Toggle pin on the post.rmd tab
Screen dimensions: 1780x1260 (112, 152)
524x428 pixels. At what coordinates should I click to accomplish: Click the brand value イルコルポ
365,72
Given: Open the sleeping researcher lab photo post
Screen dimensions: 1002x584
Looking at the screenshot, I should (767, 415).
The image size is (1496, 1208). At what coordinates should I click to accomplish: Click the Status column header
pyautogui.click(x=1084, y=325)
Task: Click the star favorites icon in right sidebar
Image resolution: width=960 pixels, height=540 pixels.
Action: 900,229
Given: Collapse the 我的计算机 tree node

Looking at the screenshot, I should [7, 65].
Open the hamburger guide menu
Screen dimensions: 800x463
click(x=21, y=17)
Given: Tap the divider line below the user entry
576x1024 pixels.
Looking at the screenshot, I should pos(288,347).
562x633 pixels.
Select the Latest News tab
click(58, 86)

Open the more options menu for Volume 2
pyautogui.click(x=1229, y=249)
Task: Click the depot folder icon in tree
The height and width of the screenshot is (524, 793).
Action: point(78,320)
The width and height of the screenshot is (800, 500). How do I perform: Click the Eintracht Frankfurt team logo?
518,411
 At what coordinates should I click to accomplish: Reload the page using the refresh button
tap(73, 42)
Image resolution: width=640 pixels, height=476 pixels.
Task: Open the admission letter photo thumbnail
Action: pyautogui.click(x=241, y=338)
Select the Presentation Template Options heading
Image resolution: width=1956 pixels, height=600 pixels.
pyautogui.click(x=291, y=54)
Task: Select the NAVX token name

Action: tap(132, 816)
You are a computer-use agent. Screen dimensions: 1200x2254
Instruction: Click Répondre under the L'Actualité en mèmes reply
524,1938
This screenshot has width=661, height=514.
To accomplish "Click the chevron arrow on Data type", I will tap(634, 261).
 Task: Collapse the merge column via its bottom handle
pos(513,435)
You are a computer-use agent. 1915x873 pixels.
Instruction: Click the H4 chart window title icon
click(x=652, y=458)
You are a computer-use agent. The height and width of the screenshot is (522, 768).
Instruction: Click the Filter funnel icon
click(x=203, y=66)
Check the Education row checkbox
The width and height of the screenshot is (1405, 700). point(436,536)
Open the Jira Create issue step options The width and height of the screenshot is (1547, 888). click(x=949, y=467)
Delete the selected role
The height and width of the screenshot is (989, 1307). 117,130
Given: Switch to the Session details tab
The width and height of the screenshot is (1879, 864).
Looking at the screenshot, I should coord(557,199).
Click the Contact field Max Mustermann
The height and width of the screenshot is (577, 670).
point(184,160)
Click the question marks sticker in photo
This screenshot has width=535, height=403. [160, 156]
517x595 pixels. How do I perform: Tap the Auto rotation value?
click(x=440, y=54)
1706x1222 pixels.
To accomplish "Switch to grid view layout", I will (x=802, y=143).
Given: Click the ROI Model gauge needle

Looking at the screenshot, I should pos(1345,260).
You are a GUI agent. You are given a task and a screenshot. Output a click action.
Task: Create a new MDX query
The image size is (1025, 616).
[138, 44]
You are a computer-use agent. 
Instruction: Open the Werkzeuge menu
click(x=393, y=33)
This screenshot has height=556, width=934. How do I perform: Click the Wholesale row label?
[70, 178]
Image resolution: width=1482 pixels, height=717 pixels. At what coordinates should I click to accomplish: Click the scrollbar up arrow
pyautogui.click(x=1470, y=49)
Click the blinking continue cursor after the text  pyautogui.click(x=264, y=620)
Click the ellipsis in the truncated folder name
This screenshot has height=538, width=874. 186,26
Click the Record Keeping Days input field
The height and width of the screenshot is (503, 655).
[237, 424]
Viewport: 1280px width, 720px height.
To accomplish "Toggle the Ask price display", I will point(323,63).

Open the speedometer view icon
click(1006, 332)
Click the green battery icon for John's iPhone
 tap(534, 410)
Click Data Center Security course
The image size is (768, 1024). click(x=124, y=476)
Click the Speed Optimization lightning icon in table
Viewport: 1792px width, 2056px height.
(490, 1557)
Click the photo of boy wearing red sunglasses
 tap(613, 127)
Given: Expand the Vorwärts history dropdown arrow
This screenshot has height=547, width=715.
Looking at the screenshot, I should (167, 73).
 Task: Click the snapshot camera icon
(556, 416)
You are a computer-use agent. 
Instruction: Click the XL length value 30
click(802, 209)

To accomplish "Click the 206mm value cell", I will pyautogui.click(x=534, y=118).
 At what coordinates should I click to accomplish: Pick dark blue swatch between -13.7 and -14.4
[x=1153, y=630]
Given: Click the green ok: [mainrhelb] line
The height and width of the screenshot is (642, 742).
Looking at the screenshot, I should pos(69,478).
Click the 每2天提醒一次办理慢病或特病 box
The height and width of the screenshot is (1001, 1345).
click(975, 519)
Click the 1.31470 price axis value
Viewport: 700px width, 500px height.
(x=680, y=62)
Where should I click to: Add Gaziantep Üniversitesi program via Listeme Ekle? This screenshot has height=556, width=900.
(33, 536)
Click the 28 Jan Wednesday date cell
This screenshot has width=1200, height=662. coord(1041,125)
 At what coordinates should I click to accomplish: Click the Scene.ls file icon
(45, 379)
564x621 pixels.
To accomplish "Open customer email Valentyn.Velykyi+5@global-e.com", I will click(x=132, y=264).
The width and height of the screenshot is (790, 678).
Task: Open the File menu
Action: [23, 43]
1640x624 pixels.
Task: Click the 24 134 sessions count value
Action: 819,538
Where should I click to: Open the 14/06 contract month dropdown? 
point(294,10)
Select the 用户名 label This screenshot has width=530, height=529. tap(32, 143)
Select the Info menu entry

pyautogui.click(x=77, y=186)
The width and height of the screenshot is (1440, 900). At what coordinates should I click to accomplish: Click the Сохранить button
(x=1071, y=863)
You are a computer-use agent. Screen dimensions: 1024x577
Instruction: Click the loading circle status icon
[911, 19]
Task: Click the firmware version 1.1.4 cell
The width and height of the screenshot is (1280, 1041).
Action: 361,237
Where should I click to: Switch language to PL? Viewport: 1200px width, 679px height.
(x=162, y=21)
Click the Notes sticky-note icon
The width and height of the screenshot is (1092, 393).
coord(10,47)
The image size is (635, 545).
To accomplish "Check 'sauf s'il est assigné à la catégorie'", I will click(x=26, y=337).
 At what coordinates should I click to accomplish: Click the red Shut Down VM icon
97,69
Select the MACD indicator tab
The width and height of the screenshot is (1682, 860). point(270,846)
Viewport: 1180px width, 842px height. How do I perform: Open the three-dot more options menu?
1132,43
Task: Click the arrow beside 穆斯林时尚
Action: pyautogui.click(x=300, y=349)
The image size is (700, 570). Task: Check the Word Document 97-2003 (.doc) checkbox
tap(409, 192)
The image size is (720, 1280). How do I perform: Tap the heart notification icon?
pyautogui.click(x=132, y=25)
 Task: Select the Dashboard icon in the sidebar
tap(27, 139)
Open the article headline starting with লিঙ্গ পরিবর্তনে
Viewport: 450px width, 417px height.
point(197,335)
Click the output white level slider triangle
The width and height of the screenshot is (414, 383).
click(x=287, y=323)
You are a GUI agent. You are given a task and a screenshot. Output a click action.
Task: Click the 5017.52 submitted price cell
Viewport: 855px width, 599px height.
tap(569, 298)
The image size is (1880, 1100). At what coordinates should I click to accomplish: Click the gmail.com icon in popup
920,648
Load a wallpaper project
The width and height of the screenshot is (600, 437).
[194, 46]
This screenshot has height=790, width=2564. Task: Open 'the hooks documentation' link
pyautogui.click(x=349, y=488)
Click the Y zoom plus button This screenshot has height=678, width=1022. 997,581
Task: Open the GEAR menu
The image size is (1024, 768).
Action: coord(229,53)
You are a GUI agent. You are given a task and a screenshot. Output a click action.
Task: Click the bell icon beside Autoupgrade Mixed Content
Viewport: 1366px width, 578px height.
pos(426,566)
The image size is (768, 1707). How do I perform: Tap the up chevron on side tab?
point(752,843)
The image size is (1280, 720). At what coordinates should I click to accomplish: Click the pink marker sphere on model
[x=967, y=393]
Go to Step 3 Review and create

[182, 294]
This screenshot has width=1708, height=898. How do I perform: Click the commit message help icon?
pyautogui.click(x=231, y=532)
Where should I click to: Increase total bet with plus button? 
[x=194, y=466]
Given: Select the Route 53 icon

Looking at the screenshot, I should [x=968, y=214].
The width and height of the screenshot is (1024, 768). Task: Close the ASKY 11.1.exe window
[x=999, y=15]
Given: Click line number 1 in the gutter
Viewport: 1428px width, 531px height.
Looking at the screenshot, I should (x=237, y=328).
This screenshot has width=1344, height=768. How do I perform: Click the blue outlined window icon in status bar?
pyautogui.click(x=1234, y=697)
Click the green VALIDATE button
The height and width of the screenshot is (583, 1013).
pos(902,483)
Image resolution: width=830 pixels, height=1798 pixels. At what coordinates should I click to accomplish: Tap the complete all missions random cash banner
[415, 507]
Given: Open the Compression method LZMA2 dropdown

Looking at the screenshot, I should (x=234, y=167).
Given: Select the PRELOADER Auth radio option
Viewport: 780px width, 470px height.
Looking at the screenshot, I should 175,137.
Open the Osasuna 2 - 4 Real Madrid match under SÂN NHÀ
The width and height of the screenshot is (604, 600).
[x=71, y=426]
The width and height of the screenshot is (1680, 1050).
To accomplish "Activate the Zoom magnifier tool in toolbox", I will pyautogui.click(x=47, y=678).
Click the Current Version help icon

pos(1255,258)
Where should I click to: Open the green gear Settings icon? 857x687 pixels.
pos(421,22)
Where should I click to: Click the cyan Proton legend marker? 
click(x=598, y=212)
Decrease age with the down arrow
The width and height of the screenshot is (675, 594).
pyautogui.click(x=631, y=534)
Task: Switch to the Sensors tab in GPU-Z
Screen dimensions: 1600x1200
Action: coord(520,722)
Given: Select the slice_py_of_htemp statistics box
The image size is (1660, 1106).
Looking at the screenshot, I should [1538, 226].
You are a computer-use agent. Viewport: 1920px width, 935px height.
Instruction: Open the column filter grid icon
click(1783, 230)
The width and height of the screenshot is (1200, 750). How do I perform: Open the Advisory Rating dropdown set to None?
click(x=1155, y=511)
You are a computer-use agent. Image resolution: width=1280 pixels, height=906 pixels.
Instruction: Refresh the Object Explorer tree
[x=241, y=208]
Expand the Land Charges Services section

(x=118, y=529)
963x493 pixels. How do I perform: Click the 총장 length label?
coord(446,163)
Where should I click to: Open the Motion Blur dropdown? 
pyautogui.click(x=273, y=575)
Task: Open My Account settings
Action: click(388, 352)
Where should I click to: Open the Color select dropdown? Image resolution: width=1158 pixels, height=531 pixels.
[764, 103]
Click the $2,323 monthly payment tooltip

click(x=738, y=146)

Exercise details: Which lines above run from the one containing "Click the Current Version help icon" down to the one containing "Task: Switch to the Sensors tab in GPU-Z"? Repeat exactly those, both ends included, and nothing else.

Response to the exercise:
Click the Current Version help icon

pos(1255,258)
Where should I click to: Open the green gear Settings icon? 857x687 pixels.
pos(421,22)
Where should I click to: Click the cyan Proton legend marker? 
click(x=598, y=212)
Decrease age with the down arrow
The width and height of the screenshot is (675, 594).
pyautogui.click(x=631, y=534)
Task: Switch to the Sensors tab in GPU-Z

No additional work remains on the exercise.